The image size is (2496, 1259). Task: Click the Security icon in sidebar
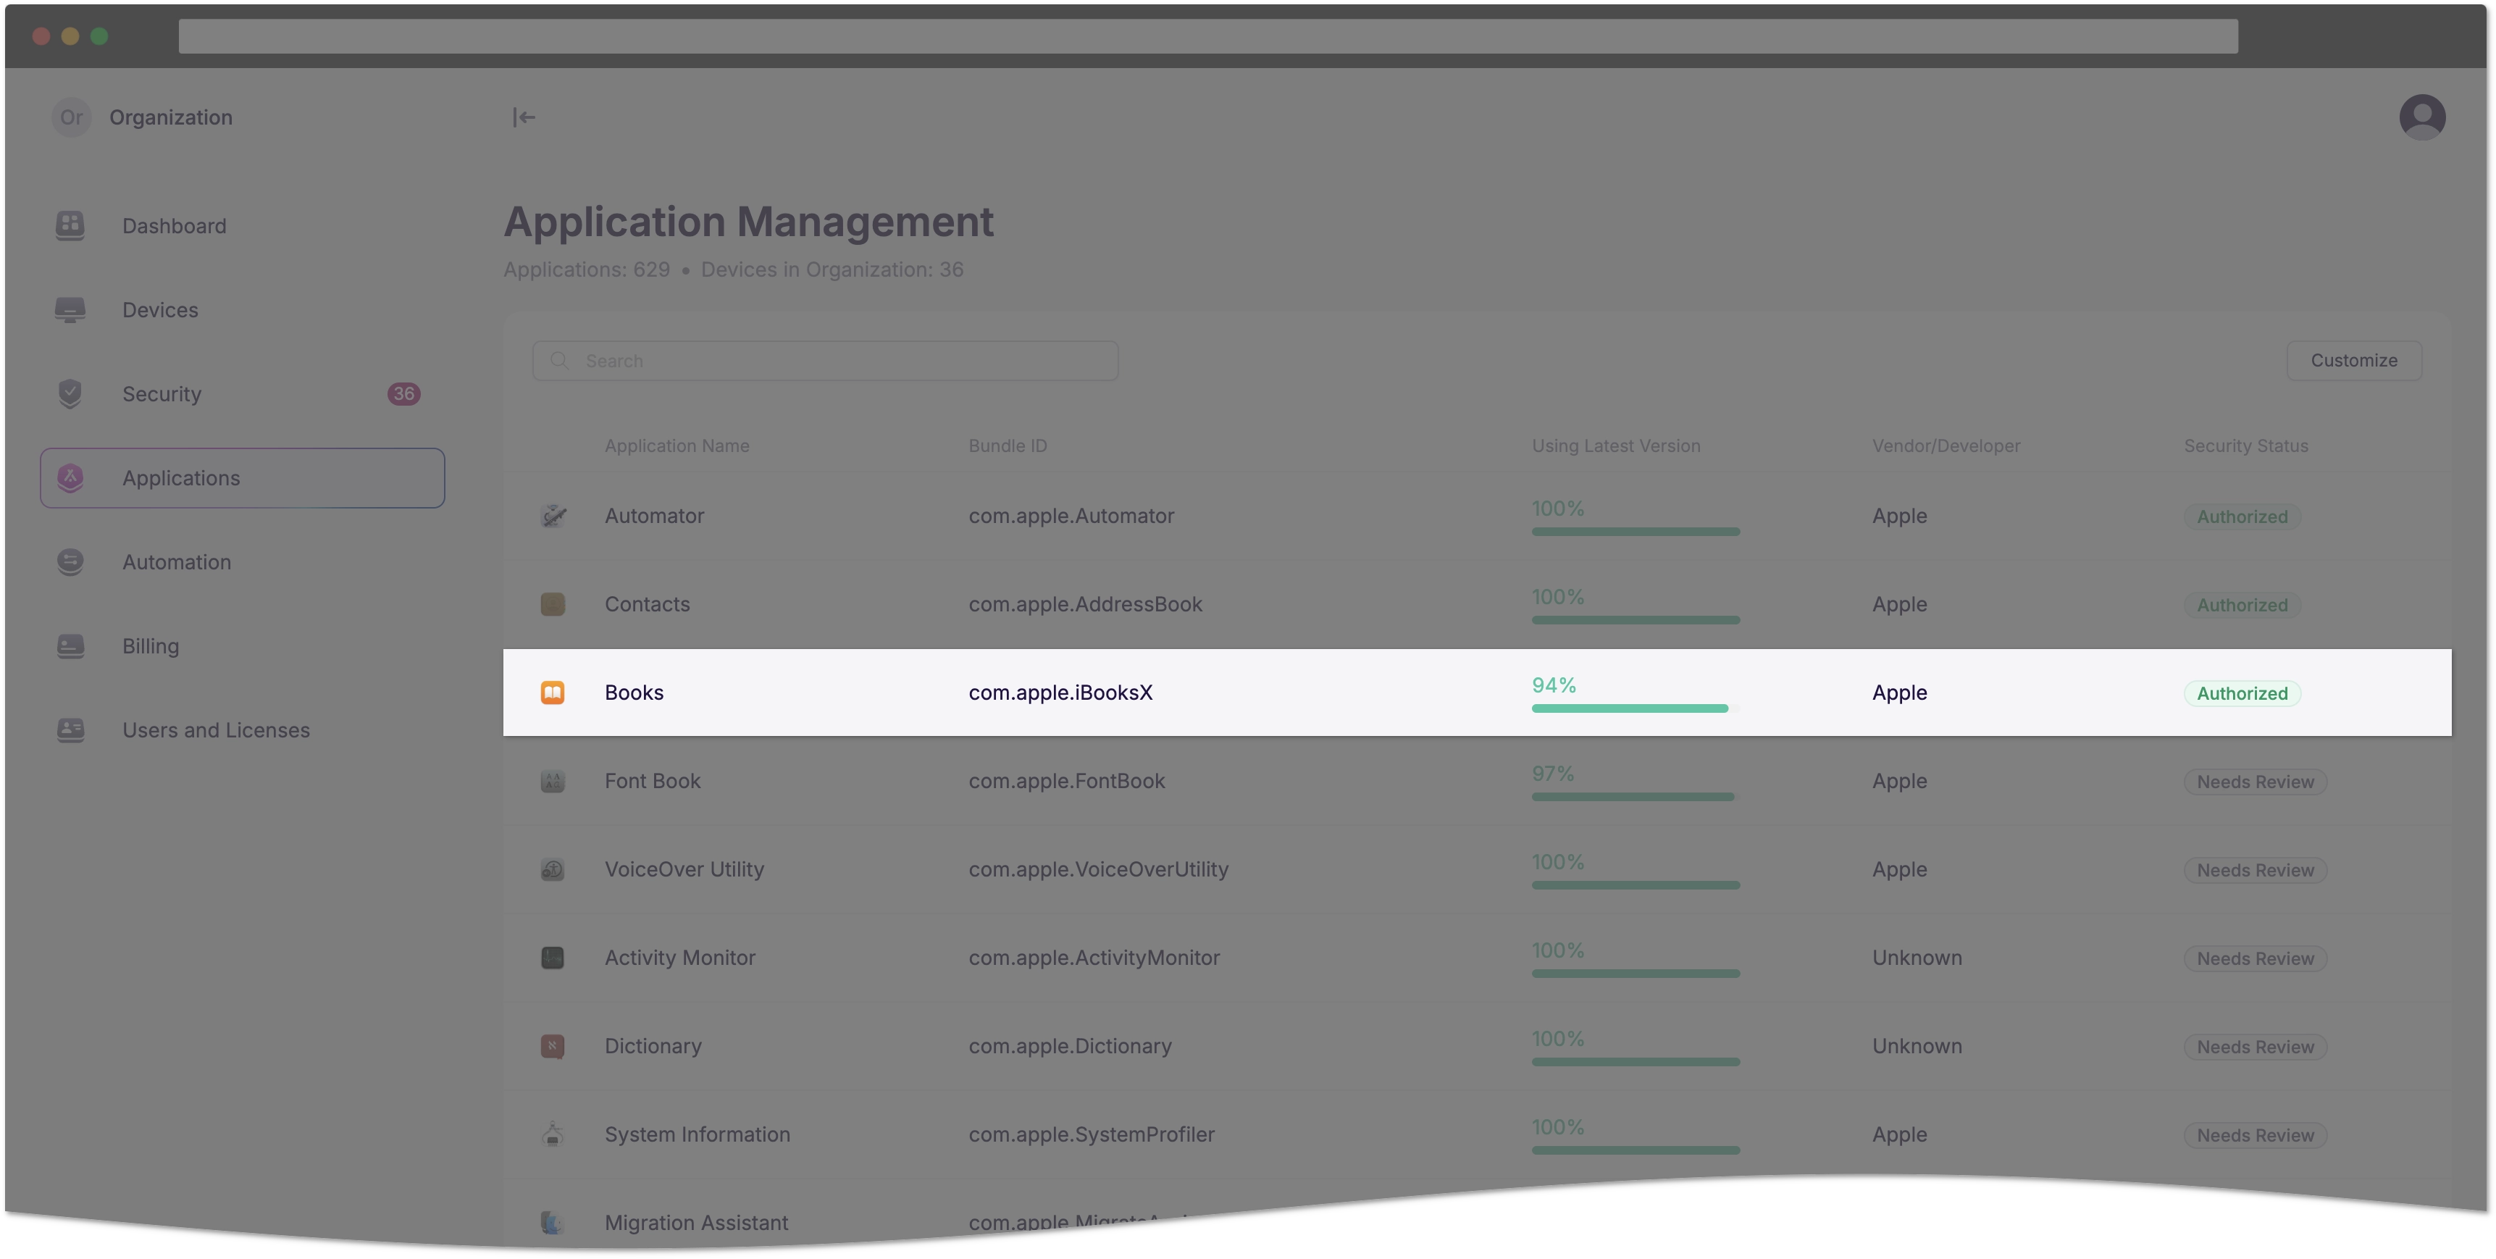coord(73,393)
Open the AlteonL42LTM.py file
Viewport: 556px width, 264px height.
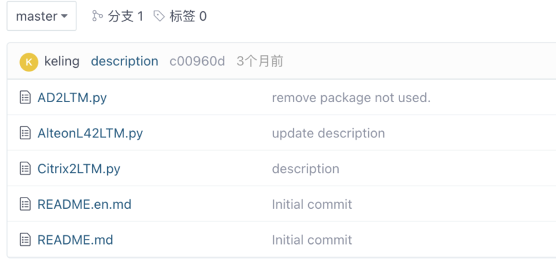coord(90,133)

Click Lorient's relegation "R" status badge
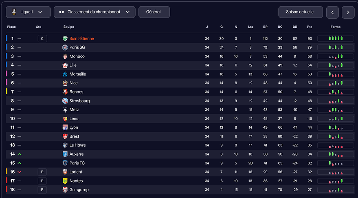pos(42,172)
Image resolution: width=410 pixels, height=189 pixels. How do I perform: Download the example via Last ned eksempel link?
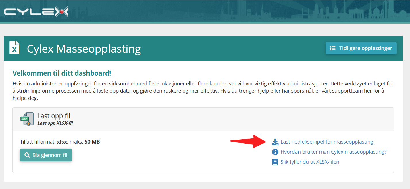pos(327,142)
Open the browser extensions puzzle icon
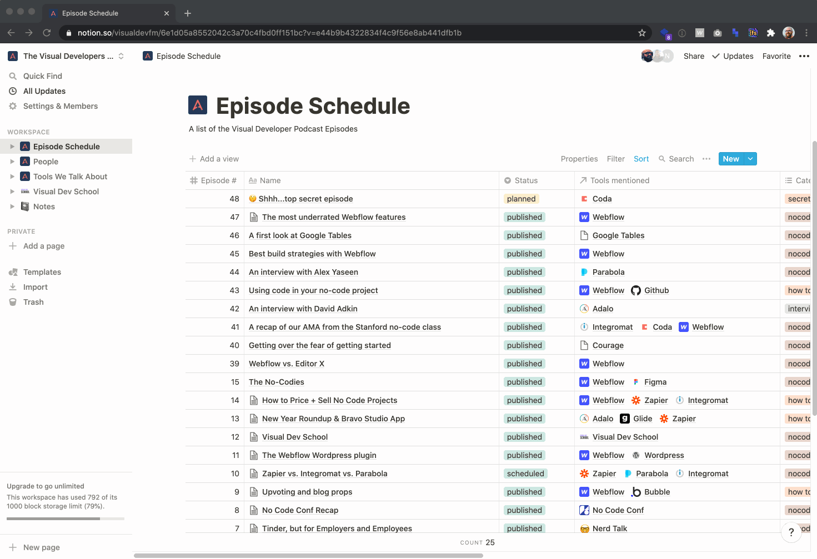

**DIRECTIONS FOR THIS TASK:**
Look through the entries above, and wherever a line holds the string "Open", copy it.

**WRITTEN ANSWER:**
Open the AlteonL42LTM.py file
Open the browser extensions puzzle icon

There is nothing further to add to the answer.